### Information provided
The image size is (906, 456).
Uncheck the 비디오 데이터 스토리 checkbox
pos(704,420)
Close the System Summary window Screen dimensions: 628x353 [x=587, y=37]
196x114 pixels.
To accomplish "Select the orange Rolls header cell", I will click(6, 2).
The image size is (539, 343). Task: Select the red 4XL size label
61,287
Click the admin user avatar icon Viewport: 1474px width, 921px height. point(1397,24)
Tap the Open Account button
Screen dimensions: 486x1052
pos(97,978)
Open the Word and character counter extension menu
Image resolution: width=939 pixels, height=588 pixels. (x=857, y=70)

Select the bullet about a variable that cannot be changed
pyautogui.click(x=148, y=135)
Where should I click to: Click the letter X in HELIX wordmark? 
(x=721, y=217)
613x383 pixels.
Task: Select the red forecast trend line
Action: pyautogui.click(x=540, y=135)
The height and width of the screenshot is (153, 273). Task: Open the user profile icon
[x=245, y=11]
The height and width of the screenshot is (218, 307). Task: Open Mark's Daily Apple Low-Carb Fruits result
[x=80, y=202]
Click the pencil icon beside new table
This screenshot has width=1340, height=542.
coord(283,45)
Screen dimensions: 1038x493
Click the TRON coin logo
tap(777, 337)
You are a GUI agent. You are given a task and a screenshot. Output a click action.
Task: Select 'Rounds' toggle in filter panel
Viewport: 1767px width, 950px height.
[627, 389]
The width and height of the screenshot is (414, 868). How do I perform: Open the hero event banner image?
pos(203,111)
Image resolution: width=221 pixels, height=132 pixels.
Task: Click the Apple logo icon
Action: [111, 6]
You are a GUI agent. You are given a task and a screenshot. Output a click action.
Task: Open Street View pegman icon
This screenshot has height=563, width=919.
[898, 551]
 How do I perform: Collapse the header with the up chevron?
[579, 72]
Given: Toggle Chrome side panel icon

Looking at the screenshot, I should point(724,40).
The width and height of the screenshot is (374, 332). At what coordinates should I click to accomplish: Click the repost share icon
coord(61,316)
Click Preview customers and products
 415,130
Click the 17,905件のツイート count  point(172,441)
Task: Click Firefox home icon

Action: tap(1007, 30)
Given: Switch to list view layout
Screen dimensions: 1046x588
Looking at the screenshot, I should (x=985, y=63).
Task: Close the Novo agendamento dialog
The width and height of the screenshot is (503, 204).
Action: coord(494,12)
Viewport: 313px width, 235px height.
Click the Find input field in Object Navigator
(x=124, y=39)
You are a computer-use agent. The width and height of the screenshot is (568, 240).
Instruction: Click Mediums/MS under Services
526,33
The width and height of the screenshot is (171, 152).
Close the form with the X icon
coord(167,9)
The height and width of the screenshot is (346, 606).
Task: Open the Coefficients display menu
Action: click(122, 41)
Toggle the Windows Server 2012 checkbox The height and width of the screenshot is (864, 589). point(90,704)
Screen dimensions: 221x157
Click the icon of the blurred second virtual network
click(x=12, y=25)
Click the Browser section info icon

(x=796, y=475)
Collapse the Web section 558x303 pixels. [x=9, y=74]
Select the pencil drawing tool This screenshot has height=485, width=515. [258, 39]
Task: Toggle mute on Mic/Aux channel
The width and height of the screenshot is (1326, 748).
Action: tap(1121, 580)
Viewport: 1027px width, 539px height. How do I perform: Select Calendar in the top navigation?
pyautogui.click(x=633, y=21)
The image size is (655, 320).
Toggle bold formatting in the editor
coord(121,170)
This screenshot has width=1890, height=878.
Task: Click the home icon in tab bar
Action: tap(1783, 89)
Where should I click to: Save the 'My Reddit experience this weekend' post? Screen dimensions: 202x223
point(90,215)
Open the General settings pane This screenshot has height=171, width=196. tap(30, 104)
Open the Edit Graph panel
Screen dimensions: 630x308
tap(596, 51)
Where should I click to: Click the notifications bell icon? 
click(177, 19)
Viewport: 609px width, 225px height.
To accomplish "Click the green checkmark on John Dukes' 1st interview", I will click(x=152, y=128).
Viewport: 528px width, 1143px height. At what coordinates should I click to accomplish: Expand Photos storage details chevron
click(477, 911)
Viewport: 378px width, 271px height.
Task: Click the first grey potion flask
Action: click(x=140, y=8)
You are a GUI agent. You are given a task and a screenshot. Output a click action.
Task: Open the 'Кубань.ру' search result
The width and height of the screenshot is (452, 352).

### Task brief
Using the line that contains "Where should I click to: Save" as the first, reproduce each line exactly through the last line of the listing.

### Exercise answer
Where should I click to: Save the 'My Reddit experience this weekend' post? Screen dimensions: 202x223
point(90,215)
Open the General settings pane This screenshot has height=171, width=196. tap(30, 104)
Open the Edit Graph panel
Screen dimensions: 630x308
tap(596, 51)
Where should I click to: Click the notifications bell icon? 
click(177, 19)
Viewport: 609px width, 225px height.
To accomplish "Click the green checkmark on John Dukes' 1st interview", I will click(x=152, y=128).
Viewport: 528px width, 1143px height. At what coordinates should I click to accomplish: Expand Photos storage details chevron
click(477, 911)
Viewport: 378px width, 271px height.
Task: Click the first grey potion flask
Action: click(x=140, y=8)
You are a GUI agent. You are given a task and a screenshot. Output a click action.
Task: Open the 'Кубань.ру' search result
The width and height of the screenshot is (452, 352).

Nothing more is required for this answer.